• WHAT YOU SHOULD DO: Take the lines from the one with "You are a computer-use" through the end of the records and write them out again, swapping "Toggle" for "Activate" and leaving everything else untouched.

• AVAILABLE DATA:
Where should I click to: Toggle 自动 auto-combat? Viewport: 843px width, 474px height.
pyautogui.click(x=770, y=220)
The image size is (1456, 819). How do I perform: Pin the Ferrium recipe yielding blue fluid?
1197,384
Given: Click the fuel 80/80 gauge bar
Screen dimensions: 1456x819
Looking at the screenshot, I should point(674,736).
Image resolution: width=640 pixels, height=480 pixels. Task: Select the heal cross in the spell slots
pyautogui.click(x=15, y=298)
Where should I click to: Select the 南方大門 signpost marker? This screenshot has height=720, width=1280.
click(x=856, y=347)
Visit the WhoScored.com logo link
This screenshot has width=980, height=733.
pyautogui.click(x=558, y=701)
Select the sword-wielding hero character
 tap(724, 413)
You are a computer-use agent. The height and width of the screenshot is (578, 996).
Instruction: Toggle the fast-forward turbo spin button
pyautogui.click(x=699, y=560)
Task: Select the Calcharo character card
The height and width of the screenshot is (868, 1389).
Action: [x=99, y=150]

• CORRECT RESPONSE:
You are a computer-use agent. The height and width of the screenshot is (578, 996).
Instruction: Activate the fast-forward turbo spin button
pyautogui.click(x=699, y=560)
Task: Select the Calcharo character card
The height and width of the screenshot is (868, 1389).
Action: [x=99, y=150]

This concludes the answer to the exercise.